The will probate process is tedious as it takes some time to consider its validation before the distribution of assets. On the other hand, living trusts have numerous before-death and post-death benefits.
Depending on your circumstances and estate, you can choose from three types of living trusts and decide whether creating one is in your best interest.
What is a living trust?
A living trust is a legally binding document responsible for distributing your assets after your demise. It dictates who, where and when inherits what part of your estate to avoid complications after your passing. The distribution process entails after your death through a trustee you appoint when creating the legal agreement. The trustee is responsible for the fair distribution of your estate and, depending on your terms, may also be responsible for managing the assets. A living trust enables you to take control of the distribution of your assets when you’re no longer around or capable. It also gives you control over your assets as long as you breathe.
Types of living trusts
There are three types of trusts – revocable, irrevocable, and specialized.
A revocable trust can be revoked, altered, or changed before your demise. When creating a Trust that is revocable, the agreement isn’t permanent and bears some flexibility to change. With a revocable trust, you can change the trustee, add or remove assets, or change beneficiaries per your liking. Therefore, a revocable trust gives you the most control over your assets and distribution.

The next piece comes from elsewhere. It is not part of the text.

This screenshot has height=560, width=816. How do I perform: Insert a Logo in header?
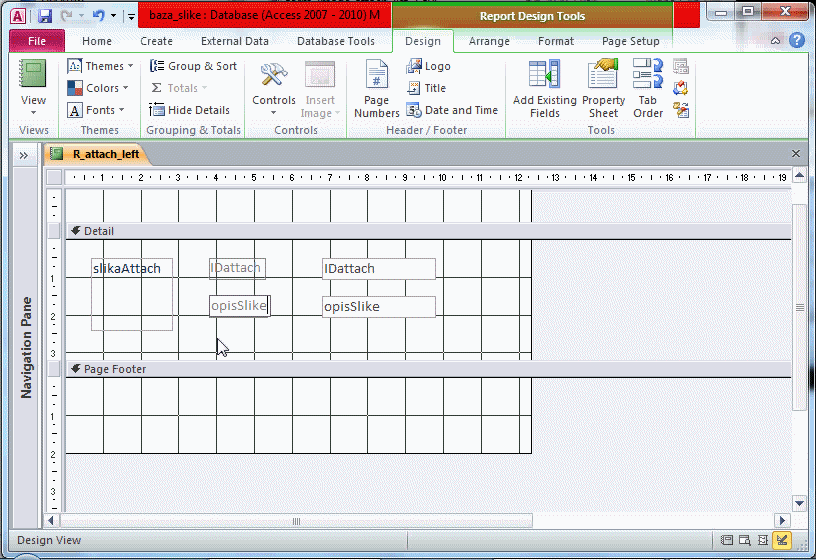pos(428,66)
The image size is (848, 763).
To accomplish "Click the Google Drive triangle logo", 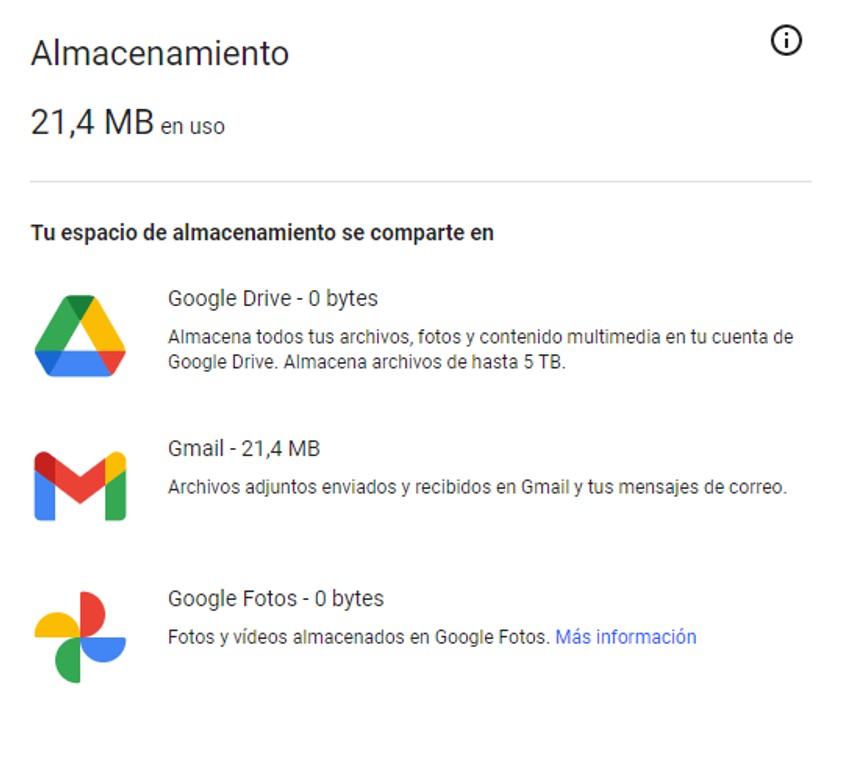I will [80, 336].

In contrast to the former, an irrevocable trust is set in stone. Once you sign the agreement, without the beneficiaries’ consent, you cannot change it. In an irrevocable trust, after signing, you don’t have legal property rights to monitor assets while you’re alive. An irrevocable trust minimizes estate tax payments as well.

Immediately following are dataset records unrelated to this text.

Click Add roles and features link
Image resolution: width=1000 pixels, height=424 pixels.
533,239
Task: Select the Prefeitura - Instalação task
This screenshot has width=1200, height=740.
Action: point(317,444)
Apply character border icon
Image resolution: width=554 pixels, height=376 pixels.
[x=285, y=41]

Specialized trusts are for particular circumstances, like when you plan to distribute your assets to a charitable organization. For example, if you have a special-needs beneficiary, like an offspring or grandchild, creating a specialized trust will assign them your assets without the risk of losing ownership.
How does a living trust differ from a will?

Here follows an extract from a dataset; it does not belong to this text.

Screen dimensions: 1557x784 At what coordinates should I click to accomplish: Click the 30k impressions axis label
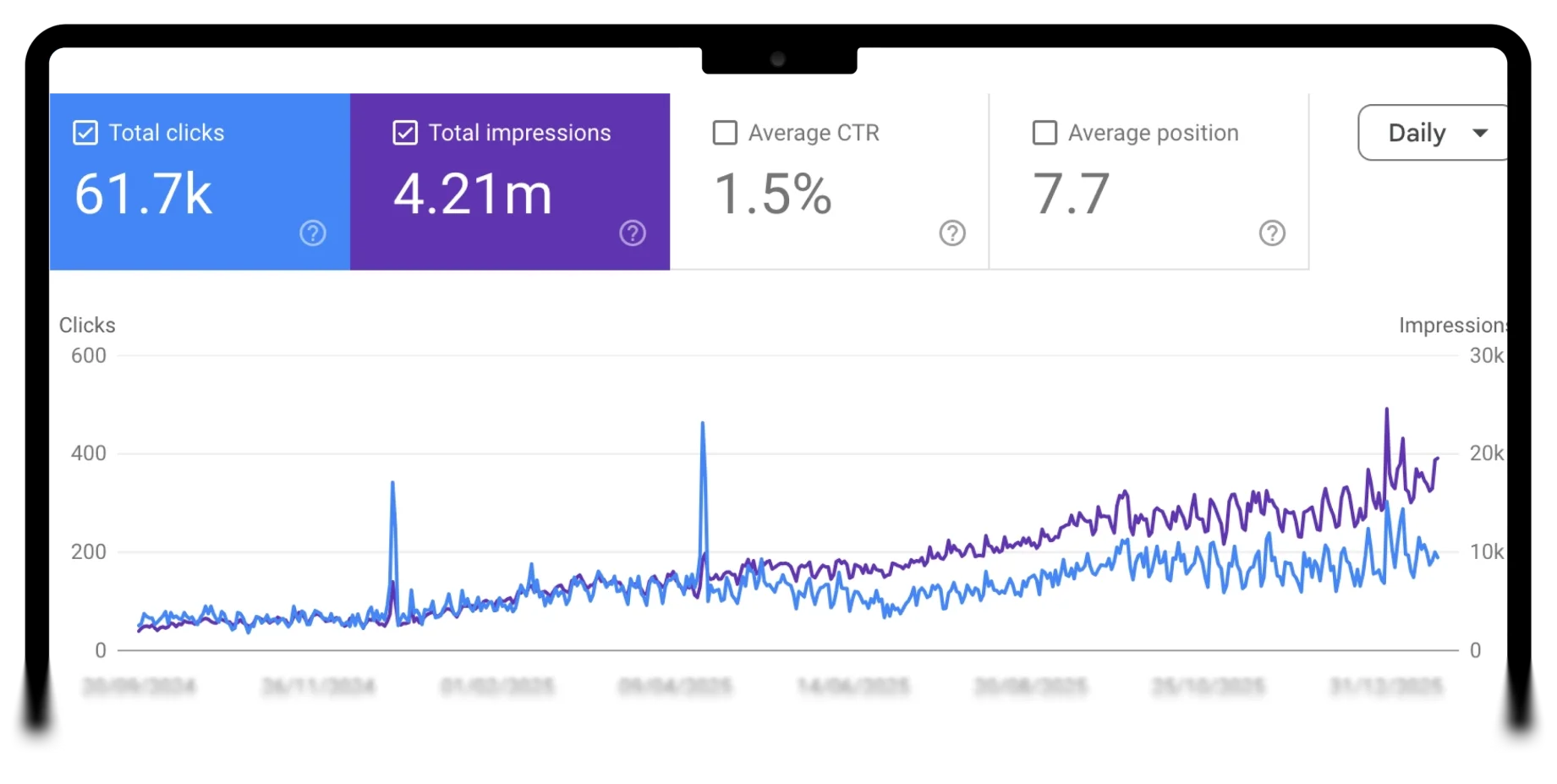coord(1486,356)
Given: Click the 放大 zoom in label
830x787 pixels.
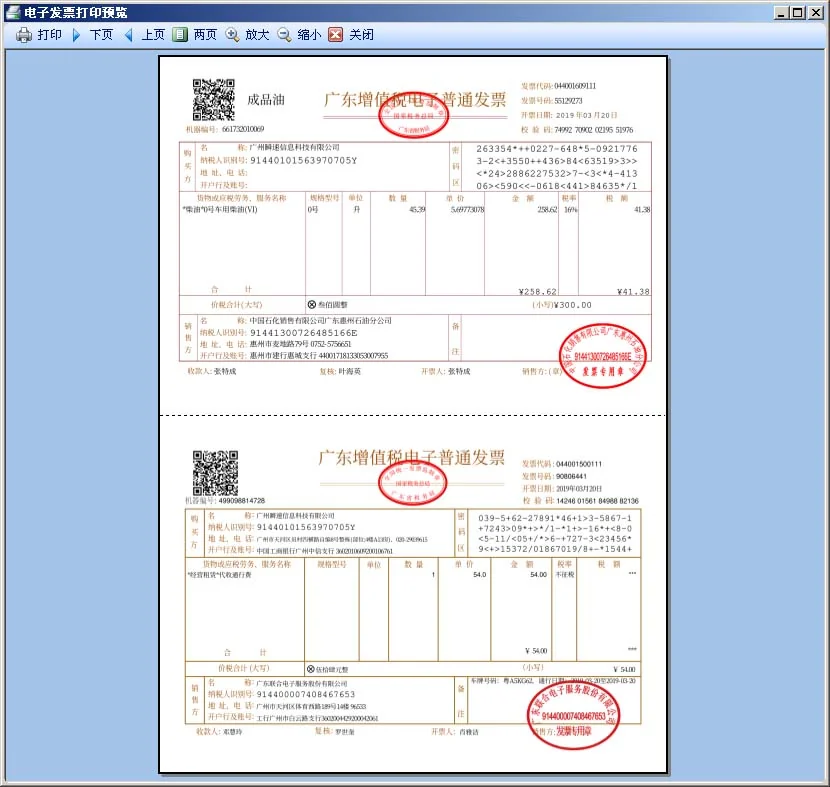Looking at the screenshot, I should (x=257, y=35).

Will and a living trust are both used for nominating beneficiaries for your assets, with a few differences:
- Effective date
A will is in effect after your demise, unlike a living trust. If you have an irrevocable trust, you may grant ownership rights to your beneficiaries while you are alive.
- Will probate
A will probate process is necessary to validate the legal agreement of asset distribution. However, living trusts do not require legal validation and are in effect depending on the type.
Preparing for a will costs less than a living trust’s preparation. However, the will probate process may cost your beneficiaries a lot.
Unlike a living trust, a will is a public document. On the other hand, matters about living trusts are dealt with privately.
Living trusts do not bear the same level of flexibility as a will. For example, with a will, you can appoint legal guardians for minors, but not in living trusts.
Living trusts enable you to appoint a trustee – someone responsible for distributing your assets after your demise. Will doesn’t allow appointing a trustee.
Even with a living trust, you may have to create a will, also called a “pour-over will.” A pour-over will is a safety net that protects assets not included within the living rust, regardless of intention.
Advantages of a Living Trust
A living trust is a beneficial way of distributing your assets.
Here are some of its advantages:
- No will probate
A probate is a legal process where the court validates the contents of your will, settles the assets, and distributes them. The probate process also includes any estate taxes that your beneficiaries may be liable to pay. Since the trust already owns your estate, living trusts don’t have a probate process. However, the will probate process is costly and may involve your beneficiaries in unwanted legal proceedings; thus, creating a living trust is beneficial.
- Separation of personal and financial matters
A will is a public record, whereas a living trust is not. Therefore, a living trust allows you to separate your personal and financial matters. A will is accessible to anyone outside your family or beneficiaries. However, living trusts do not have a probate process; thus, everything is private.
- Protection for your beneficiaries
Living trusts extend protection to your beneficiaries due to the lack of probate and by appointing a trustee. For example, a beneficiary on the verge of getting a divorce or someone with poor money management skills may not use the inherited property wisely. A will may not guarantee the proper use of assets, but a trustee ascertains the wise use of your estate. You can set guidelines for your trustee and beneficiaries to make the process easier.
How to set up a living trust?
Before rushing to a legal advisor or drafting the document yourself, consider enlisting all your assets to differentiate the ones you want to include in the trust. Compile the legal documents – titles and deeds – for each asset and make a list of beneficiaries for your estate. Next, decide which type of trust you want. You can appoint yourself as the trustee for a revocable trust and choose a successor trustee. For an irrevocable one, you’ll have to select someone responsible whom you trust.
A living trust is more secure and private than a will when it comes to the distribution of assets. It may cost a little more than drafting a will and take some time, but it is worth the hassle. Check out reputable and trusted sources for legal guidance and the drafting of your trust to ensure a smooth process.